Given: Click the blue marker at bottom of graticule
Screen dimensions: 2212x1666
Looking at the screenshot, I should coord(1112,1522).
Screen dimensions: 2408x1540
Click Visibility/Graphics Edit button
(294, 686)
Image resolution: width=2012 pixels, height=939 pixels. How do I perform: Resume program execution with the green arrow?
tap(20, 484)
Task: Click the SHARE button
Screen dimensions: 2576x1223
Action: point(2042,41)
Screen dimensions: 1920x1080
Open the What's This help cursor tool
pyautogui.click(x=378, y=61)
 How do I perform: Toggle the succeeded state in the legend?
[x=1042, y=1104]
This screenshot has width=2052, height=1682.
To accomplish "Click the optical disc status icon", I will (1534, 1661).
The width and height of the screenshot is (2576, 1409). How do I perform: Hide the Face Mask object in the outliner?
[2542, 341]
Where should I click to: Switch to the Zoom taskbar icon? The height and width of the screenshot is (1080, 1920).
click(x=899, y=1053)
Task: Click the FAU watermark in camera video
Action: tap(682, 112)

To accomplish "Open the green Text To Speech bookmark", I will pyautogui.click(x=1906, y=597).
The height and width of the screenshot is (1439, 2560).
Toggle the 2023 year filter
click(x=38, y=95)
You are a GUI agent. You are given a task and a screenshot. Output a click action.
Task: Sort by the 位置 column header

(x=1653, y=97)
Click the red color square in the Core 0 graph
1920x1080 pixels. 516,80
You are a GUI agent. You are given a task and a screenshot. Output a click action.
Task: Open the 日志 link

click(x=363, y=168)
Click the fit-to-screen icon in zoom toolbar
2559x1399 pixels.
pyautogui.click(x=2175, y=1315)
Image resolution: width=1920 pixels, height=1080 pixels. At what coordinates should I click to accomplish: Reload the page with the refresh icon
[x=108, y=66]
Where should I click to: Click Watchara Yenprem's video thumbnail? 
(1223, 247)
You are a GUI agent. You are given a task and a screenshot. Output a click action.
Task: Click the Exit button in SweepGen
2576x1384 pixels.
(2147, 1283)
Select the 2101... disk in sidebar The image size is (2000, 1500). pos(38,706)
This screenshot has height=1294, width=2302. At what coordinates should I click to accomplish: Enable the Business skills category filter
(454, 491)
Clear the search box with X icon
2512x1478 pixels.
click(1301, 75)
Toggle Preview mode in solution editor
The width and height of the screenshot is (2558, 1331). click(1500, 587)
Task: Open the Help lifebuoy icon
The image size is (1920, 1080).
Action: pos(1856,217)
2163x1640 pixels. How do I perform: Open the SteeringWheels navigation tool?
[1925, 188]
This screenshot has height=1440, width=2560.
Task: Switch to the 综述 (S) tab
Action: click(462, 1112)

===============

### [Task prompt]
Give every entry again, exactly as it reads.

### [Answer to the problem]
Given: Click the blue marker at bottom of graticule
Screen dimensions: 2212x1666
Looking at the screenshot, I should coord(1112,1522).
Screen dimensions: 2408x1540
Click Visibility/Graphics Edit button
(294, 686)
Image resolution: width=2012 pixels, height=939 pixels. How do I perform: Resume program execution with the green arrow?
tap(20, 484)
Task: Click the SHARE button
Screen dimensions: 2576x1223
Action: point(2042,41)
Screen dimensions: 1920x1080
Open the What's This help cursor tool
pyautogui.click(x=378, y=61)
 How do I perform: Toggle the succeeded state in the legend?
[x=1042, y=1104]
This screenshot has width=2052, height=1682.
To accomplish "Click the optical disc status icon", I will (1534, 1661).
The width and height of the screenshot is (2576, 1409). How do I perform: Hide the Face Mask object in the outliner?
[2542, 341]
Where should I click to: Switch to the Zoom taskbar icon? The height and width of the screenshot is (1080, 1920).
click(x=899, y=1053)
Task: Click the FAU watermark in camera video
Action: tap(682, 112)

To accomplish "Open the green Text To Speech bookmark", I will pyautogui.click(x=1906, y=597).
The height and width of the screenshot is (1439, 2560).
Toggle the 2023 year filter
click(x=38, y=95)
You are a GUI agent. You are given a task and a screenshot. Output a click action.
Task: Sort by the 位置 column header

(x=1653, y=97)
Click the red color square in the Core 0 graph
1920x1080 pixels. 516,80
You are a GUI agent. You are given a task and a screenshot. Output a click action.
Task: Open the 日志 link

click(x=363, y=168)
Click the fit-to-screen icon in zoom toolbar
2559x1399 pixels.
pyautogui.click(x=2175, y=1315)
Image resolution: width=1920 pixels, height=1080 pixels. At what coordinates should I click to accomplish: Reload the page with the refresh icon
[x=108, y=66]
Where should I click to: Click Watchara Yenprem's video thumbnail? 
(1223, 247)
You are a GUI agent. You are given a task and a screenshot. Output a click action.
Task: Click the Exit button in SweepGen
2576x1384 pixels.
(2147, 1283)
Select the 2101... disk in sidebar The image size is (2000, 1500). pos(38,706)
This screenshot has height=1294, width=2302. At what coordinates should I click to accomplish: Enable the Business skills category filter
(454, 491)
Clear the search box with X icon
2512x1478 pixels.
click(1301, 75)
Toggle Preview mode in solution editor
The width and height of the screenshot is (2558, 1331). click(1500, 587)
Task: Open the Help lifebuoy icon
The image size is (1920, 1080).
Action: pos(1856,217)
2163x1640 pixels. How do I perform: Open the SteeringWheels navigation tool?
[1925, 188]
This screenshot has height=1440, width=2560.
Task: Switch to the 综述 (S) tab
Action: click(462, 1112)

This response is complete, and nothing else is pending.